**YOUR INSTRUCTIONS**
Your task is to repeat the entries exactly from their first line through the line with "Given: Click the chevron in", and to stop there.

**RECORDS SUPPLIED**

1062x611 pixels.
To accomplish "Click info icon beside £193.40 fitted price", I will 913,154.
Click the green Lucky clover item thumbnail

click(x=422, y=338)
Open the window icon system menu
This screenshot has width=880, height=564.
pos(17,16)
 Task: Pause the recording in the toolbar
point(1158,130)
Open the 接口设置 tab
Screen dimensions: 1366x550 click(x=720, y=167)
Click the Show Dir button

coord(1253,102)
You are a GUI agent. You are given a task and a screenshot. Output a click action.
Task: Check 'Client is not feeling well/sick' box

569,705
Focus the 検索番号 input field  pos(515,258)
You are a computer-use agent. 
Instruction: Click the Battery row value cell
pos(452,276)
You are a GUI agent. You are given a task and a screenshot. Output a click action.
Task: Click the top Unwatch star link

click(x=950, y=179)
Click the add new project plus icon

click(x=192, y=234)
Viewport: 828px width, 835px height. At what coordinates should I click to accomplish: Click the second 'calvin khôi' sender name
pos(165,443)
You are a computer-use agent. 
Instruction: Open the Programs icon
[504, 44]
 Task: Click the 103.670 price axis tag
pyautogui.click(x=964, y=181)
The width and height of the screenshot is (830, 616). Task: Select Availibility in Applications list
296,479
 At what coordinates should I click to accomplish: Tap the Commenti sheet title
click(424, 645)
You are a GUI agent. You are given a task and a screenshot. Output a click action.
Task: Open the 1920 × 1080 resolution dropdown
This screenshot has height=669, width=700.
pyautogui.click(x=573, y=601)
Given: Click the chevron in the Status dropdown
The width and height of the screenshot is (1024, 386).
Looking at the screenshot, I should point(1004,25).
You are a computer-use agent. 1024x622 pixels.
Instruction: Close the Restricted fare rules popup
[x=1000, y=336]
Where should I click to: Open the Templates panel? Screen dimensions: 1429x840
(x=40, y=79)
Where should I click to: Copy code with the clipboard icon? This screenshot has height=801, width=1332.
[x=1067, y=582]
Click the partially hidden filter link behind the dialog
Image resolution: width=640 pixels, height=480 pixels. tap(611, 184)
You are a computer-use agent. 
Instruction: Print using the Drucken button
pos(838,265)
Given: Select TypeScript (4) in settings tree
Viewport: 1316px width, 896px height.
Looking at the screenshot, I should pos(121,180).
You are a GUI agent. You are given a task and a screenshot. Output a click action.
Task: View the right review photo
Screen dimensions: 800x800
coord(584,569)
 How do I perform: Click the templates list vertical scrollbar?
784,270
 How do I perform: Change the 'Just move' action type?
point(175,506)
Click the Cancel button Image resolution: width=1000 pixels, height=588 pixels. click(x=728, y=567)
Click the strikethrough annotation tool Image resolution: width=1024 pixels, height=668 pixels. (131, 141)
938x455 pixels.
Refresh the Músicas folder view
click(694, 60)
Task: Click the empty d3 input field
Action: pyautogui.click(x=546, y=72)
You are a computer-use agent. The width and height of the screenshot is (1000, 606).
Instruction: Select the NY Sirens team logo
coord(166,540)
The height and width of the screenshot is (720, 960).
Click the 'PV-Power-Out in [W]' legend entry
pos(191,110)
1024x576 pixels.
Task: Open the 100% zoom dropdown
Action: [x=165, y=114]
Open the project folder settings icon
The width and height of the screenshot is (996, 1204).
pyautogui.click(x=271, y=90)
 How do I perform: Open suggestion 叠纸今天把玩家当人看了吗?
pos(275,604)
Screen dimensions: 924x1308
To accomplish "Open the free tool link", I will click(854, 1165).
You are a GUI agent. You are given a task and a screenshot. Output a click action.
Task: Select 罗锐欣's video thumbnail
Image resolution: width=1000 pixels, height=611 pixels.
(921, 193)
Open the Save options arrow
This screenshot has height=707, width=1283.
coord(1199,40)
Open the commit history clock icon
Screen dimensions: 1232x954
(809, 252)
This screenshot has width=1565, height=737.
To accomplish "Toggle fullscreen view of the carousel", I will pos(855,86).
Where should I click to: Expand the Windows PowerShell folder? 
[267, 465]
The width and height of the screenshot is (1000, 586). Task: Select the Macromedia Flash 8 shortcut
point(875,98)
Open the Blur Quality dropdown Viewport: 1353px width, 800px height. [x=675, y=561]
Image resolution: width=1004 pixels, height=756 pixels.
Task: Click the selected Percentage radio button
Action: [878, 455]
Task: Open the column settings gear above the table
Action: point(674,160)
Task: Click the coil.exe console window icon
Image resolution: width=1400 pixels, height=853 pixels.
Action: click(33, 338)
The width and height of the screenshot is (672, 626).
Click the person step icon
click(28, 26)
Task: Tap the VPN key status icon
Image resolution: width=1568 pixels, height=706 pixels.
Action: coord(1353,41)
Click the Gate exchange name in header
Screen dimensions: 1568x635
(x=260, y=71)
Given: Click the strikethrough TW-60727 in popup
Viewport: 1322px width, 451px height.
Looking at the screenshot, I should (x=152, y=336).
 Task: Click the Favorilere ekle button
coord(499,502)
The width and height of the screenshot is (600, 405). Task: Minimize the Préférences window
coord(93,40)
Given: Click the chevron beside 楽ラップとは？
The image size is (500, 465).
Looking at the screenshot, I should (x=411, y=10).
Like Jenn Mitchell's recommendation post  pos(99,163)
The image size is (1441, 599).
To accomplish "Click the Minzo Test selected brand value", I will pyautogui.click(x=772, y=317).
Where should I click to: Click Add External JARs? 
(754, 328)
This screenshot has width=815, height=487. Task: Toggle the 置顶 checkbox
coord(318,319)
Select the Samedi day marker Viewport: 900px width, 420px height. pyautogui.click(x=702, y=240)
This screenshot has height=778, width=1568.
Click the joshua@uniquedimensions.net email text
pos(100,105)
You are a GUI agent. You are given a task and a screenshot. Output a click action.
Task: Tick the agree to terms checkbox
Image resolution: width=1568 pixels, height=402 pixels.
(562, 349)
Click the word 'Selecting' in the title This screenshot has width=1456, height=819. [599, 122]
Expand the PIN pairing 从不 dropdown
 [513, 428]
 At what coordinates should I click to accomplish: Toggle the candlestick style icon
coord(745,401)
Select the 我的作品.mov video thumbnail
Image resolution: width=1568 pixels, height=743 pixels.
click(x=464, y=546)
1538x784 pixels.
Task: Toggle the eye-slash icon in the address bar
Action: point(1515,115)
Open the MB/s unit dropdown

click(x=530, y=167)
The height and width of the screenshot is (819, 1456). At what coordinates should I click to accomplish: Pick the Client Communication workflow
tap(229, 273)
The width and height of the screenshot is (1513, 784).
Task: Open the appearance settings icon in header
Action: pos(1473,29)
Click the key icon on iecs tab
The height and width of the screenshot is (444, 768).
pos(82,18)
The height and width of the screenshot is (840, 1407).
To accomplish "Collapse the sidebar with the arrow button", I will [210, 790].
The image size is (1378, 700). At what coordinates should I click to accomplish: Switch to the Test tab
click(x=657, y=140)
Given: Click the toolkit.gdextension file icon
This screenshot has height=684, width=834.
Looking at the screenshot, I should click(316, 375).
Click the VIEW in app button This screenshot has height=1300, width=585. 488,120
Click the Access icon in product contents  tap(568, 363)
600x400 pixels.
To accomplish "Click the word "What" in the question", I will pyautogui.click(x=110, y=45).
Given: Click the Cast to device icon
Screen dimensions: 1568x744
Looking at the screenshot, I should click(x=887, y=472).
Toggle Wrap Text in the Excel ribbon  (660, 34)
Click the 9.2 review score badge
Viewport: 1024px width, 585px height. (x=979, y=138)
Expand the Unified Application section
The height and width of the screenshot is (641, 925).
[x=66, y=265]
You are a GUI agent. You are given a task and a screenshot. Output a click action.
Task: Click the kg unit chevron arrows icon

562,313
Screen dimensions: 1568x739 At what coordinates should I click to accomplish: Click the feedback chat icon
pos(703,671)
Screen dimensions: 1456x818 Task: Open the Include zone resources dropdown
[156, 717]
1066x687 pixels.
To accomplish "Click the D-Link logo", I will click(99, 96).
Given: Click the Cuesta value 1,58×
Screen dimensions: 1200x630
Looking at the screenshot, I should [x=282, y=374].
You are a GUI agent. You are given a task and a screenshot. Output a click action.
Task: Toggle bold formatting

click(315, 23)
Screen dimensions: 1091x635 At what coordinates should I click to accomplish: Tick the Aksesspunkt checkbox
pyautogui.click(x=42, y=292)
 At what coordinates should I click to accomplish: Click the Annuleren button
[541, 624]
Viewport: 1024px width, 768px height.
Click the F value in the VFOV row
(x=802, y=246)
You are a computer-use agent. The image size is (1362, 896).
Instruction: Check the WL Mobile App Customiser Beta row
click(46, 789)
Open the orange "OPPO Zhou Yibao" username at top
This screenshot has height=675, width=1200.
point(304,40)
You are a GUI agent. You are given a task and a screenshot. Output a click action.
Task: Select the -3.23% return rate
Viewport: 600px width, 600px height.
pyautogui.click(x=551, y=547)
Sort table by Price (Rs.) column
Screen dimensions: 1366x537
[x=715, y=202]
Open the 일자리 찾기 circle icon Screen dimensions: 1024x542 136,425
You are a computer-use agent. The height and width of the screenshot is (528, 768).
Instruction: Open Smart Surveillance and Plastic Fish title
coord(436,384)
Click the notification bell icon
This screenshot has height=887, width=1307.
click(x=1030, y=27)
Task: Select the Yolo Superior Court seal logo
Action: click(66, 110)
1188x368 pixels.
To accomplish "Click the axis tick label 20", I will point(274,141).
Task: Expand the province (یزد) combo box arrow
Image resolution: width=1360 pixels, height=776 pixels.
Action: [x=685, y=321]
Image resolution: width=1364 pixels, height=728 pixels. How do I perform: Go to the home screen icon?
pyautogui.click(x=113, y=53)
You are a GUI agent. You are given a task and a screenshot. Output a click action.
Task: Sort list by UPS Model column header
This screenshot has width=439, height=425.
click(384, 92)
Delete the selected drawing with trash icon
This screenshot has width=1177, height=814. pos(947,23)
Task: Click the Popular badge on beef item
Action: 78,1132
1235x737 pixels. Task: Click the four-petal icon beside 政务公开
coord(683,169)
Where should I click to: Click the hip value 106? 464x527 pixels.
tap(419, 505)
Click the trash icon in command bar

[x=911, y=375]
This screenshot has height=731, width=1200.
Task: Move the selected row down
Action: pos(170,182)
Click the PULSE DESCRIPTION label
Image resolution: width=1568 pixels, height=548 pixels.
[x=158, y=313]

**RESULT OF THIS TASK**
1062x611 pixels.
To accomplish "Click info icon beside £193.40 fitted price", I will 913,154.
Click the green Lucky clover item thumbnail

click(x=422, y=338)
Open the window icon system menu
This screenshot has width=880, height=564.
pos(17,16)
 Task: Pause the recording in the toolbar
point(1158,130)
Open the 接口设置 tab
Screen dimensions: 1366x550 click(x=720, y=167)
Click the Show Dir button

coord(1253,102)
You are a GUI agent. You are given a task and a screenshot. Output a click action.
Task: Check 'Client is not feeling well/sick' box

569,705
Focus the 検索番号 input field  pos(515,258)
You are a computer-use agent. 
Instruction: Click the Battery row value cell
pos(452,276)
You are a GUI agent. You are given a task and a screenshot. Output a click action.
Task: Click the top Unwatch star link

click(x=950, y=179)
Click the add new project plus icon

click(x=192, y=234)
Viewport: 828px width, 835px height. At what coordinates should I click to accomplish: Click the second 'calvin khôi' sender name
pos(165,443)
You are a computer-use agent. 
Instruction: Open the Programs icon
[504, 44]
 Task: Click the 103.670 price axis tag
pyautogui.click(x=964, y=181)
The width and height of the screenshot is (830, 616). Task: Select Availibility in Applications list
296,479
 At what coordinates should I click to accomplish: Tap the Commenti sheet title
click(424, 645)
You are a GUI agent. You are given a task and a screenshot. Output a click action.
Task: Open the 1920 × 1080 resolution dropdown
This screenshot has height=669, width=700.
pyautogui.click(x=573, y=601)
Given: Click the chevron in the Status dropdown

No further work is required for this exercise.